In the presented “Integrated System” those problems are solved by integrating GPS in differential mode with inertial measurment sensors into a hybrid system. This integrated system computes a high precise position, flight path and attitude information of a moving platform e.g. an aircraft.

The error behaviour in stationary and in dynamic applications is ex­plained. From the error behaviour a system concept of a hybrid Inte­grated Flight Guidance System is derived.

The position information, estimated in real-time, is used for a flight guidance value generator. These informations are fed to a flight di­rector instrument in the cockpit, which is used by the pilot for manual flight or is fed to an autopilot for automatic flight including automatic approach and touch down.

The system fulfills extreme accuracy requirements and can be used in approach and landing up to ICAO (International Civil Aviation Organi­zation) CAT III. It allows to perform landings even in bad weather conditions. As the integrated system is space based, it computes a landing aid which allows landing at any airfield, not equipped with con­ventional Instrument Landing System or Microwave Landing System.

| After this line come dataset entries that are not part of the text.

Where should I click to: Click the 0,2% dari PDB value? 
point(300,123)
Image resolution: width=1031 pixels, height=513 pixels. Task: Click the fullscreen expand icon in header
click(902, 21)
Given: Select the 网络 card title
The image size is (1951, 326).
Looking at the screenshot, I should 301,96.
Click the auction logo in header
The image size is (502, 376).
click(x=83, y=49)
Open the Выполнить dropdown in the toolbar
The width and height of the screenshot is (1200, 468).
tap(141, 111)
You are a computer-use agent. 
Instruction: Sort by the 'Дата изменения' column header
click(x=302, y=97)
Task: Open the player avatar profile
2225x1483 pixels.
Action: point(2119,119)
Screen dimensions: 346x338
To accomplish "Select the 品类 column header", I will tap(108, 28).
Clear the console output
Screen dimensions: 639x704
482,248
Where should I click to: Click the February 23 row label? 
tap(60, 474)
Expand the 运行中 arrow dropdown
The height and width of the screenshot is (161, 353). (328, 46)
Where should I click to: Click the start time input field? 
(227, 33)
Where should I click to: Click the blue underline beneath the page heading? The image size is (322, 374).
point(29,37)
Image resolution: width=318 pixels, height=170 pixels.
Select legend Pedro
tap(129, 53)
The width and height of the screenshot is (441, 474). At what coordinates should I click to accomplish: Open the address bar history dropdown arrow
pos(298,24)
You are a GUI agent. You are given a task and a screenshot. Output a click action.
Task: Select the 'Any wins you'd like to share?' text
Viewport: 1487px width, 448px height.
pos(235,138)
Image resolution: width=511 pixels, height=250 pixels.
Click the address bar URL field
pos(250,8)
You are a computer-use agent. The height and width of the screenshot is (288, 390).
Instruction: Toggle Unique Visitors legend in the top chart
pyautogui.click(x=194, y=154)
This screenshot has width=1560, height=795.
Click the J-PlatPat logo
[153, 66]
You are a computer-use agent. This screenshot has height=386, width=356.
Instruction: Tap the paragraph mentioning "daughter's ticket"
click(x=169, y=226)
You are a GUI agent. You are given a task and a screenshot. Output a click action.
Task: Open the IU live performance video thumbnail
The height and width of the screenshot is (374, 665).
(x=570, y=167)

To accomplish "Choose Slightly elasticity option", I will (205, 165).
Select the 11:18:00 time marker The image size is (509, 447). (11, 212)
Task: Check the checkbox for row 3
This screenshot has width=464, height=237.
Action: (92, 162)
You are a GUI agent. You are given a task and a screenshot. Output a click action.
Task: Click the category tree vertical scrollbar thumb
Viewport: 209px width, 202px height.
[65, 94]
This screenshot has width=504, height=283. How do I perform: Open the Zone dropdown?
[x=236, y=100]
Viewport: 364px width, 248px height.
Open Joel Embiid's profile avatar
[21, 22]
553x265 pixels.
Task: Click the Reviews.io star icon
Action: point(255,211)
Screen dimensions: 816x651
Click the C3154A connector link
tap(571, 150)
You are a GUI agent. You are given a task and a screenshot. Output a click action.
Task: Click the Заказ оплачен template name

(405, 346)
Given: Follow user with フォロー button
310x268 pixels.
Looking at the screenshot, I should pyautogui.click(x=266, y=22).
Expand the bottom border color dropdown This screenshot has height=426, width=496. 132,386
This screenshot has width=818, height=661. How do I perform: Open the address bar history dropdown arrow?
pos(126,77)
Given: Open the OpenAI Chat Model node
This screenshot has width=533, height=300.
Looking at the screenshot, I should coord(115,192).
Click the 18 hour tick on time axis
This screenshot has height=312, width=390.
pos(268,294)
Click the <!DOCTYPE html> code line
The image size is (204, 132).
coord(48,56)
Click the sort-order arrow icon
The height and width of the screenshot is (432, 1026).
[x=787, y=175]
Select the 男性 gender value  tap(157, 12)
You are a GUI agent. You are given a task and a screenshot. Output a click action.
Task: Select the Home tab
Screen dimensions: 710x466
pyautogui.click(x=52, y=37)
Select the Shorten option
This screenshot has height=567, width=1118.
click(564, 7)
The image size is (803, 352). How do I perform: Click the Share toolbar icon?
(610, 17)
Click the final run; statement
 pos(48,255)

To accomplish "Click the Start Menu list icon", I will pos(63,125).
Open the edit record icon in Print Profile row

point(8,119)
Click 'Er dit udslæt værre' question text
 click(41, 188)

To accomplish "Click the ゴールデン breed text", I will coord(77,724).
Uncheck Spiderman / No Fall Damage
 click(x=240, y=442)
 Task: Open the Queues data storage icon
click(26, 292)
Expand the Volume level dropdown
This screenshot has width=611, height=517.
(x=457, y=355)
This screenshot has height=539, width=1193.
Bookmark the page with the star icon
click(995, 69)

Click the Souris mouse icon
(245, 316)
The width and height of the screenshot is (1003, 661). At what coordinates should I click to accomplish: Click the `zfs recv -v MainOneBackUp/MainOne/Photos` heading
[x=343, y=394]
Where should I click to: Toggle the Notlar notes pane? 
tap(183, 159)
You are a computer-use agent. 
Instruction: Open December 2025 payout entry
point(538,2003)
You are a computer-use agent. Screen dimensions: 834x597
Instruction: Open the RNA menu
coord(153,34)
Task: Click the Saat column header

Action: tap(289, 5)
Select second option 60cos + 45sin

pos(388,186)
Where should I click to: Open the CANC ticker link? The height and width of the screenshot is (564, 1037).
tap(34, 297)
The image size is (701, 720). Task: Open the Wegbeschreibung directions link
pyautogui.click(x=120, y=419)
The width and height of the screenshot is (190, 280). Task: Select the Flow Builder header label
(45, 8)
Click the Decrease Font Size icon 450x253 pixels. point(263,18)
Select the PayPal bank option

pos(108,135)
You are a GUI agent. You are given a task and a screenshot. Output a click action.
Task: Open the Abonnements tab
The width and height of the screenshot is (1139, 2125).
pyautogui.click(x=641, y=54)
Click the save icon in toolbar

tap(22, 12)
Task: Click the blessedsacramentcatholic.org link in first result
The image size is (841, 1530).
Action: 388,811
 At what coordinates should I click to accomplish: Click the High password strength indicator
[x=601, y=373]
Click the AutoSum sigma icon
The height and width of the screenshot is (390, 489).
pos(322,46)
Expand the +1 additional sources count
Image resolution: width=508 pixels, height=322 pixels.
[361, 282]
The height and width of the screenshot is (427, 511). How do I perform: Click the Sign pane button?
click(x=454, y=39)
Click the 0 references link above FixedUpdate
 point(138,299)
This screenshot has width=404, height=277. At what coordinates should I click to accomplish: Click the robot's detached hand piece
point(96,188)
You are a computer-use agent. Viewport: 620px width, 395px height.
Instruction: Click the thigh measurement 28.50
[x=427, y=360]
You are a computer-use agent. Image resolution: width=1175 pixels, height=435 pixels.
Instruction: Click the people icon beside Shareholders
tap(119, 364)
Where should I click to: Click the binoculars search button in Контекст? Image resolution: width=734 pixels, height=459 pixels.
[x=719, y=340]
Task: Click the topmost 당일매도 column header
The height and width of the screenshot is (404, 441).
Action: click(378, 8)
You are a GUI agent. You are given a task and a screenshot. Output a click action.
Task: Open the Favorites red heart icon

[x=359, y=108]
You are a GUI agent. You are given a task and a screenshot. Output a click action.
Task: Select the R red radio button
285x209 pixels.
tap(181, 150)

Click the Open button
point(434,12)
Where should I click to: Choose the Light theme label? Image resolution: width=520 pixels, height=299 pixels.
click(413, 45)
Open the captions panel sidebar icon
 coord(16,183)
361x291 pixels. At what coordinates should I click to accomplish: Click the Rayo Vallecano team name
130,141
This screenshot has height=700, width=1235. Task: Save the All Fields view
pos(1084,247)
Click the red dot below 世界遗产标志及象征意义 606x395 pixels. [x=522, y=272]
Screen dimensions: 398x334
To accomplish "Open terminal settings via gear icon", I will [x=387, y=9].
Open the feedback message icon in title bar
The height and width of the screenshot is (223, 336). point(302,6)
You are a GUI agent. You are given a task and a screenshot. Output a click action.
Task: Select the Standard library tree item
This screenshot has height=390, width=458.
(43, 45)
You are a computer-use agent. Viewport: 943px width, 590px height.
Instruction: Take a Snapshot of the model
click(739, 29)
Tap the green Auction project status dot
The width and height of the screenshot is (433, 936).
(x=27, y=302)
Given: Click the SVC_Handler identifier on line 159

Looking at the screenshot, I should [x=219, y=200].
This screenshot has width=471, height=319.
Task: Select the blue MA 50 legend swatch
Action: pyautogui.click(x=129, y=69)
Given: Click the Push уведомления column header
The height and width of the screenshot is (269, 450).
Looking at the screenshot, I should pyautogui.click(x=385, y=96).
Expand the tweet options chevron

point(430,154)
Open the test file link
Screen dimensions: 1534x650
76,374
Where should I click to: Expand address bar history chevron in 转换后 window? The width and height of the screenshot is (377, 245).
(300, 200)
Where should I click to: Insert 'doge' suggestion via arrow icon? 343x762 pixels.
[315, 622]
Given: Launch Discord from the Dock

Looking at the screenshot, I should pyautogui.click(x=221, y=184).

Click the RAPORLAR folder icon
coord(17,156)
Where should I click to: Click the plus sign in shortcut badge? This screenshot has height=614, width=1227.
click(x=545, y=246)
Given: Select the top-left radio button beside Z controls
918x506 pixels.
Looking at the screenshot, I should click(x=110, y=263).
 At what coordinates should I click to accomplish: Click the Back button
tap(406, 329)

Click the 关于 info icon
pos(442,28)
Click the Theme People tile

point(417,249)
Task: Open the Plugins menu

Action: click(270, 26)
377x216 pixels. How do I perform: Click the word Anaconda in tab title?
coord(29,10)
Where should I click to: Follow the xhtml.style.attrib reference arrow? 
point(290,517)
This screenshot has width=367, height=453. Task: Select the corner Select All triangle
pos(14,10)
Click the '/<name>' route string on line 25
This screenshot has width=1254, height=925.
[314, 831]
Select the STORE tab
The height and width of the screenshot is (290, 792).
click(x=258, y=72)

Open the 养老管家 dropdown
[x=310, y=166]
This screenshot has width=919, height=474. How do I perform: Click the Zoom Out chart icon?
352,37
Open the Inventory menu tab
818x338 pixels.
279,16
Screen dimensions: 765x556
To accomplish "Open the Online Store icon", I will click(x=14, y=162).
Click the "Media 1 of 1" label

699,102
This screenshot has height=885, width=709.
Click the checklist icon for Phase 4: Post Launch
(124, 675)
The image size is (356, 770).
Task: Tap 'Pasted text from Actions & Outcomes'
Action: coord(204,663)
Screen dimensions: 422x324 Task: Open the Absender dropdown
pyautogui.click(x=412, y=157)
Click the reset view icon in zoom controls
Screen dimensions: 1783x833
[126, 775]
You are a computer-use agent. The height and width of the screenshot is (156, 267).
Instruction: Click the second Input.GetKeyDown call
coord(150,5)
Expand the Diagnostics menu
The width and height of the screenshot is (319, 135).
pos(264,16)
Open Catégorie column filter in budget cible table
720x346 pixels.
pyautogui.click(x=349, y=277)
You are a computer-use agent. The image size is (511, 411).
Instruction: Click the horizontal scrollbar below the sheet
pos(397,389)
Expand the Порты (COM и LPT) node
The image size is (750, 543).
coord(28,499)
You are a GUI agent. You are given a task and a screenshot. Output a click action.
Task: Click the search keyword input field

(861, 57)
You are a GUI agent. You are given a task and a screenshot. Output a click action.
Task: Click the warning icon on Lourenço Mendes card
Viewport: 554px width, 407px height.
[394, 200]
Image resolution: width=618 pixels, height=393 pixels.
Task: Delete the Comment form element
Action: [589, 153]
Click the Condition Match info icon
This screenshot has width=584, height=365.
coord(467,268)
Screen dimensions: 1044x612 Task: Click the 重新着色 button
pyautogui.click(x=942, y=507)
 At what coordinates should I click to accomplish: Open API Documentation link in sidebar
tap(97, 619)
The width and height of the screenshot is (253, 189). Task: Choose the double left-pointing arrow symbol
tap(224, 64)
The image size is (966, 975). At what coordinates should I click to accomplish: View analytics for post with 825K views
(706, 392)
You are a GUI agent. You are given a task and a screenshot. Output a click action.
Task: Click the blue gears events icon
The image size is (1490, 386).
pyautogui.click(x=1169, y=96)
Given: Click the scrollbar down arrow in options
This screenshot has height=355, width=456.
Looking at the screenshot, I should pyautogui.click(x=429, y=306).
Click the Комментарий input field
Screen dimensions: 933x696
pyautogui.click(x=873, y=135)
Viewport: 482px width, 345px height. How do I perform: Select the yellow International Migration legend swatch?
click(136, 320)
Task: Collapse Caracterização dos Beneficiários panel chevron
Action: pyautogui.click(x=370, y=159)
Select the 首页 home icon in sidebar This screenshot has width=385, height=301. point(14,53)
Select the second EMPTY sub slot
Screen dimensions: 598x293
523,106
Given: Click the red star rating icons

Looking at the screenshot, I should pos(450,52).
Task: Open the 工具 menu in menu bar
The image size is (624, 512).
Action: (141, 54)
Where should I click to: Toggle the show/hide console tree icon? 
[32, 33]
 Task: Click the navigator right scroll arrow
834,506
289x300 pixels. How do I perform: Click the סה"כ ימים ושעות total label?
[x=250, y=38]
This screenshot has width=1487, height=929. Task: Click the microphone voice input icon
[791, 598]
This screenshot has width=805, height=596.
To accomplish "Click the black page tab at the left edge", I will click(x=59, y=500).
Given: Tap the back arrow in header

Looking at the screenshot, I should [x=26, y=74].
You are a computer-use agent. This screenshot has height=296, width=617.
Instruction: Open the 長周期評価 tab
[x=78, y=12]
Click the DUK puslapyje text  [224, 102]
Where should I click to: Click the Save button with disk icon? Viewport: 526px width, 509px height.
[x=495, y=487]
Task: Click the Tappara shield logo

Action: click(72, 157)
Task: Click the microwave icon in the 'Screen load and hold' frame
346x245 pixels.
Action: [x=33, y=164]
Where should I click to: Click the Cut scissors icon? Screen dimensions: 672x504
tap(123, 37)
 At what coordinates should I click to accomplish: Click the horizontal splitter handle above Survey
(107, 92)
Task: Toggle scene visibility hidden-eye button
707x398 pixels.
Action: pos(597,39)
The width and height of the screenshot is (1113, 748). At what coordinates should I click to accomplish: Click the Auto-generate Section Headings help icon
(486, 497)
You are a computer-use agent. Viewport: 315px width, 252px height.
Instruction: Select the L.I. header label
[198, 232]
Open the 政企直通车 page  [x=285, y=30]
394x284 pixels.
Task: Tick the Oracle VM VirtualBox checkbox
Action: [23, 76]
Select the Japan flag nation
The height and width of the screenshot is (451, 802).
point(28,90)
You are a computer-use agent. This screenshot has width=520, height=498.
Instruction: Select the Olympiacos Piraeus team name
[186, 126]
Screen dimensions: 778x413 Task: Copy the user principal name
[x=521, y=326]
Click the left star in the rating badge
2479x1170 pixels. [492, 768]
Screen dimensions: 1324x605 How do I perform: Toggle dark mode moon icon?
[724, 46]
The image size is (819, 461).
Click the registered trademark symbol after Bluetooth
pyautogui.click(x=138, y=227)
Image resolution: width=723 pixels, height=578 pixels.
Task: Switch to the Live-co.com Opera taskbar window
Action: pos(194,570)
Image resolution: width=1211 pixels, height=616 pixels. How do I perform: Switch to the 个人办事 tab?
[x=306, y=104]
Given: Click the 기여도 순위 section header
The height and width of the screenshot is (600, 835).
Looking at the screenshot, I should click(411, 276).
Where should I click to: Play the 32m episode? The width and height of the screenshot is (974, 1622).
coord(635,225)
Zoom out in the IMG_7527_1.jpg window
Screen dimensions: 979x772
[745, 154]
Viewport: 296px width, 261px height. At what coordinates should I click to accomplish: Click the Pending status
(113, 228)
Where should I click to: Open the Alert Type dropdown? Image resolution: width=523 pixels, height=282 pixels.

In July 1989 the worldwide first automatic landing, using the presen­ted system, based on GPS has been performed by the Institute for Guidance and Control of the Technical University of Braunschweig.

The suitability of the concept (Kalman Filter coupling GPS and inertial measurement units (IMU)), for flight path guidance and the accuracy of position finding (better than 1.3 m) will be presented by means of flight tests in a commuter aircraft (DORNIER DO 128) and also by si­mulator results. An inflight comparison of a reference Instrument Landing System with the Integrated System shows the accuracy.


Global Position System Inertial Measurement Unit Flight Path Flight Test Differential Global Position System 
These keywords were added by machine and not by the authors. This process is experimental and the keywords may be updated as the learning algorithm improves.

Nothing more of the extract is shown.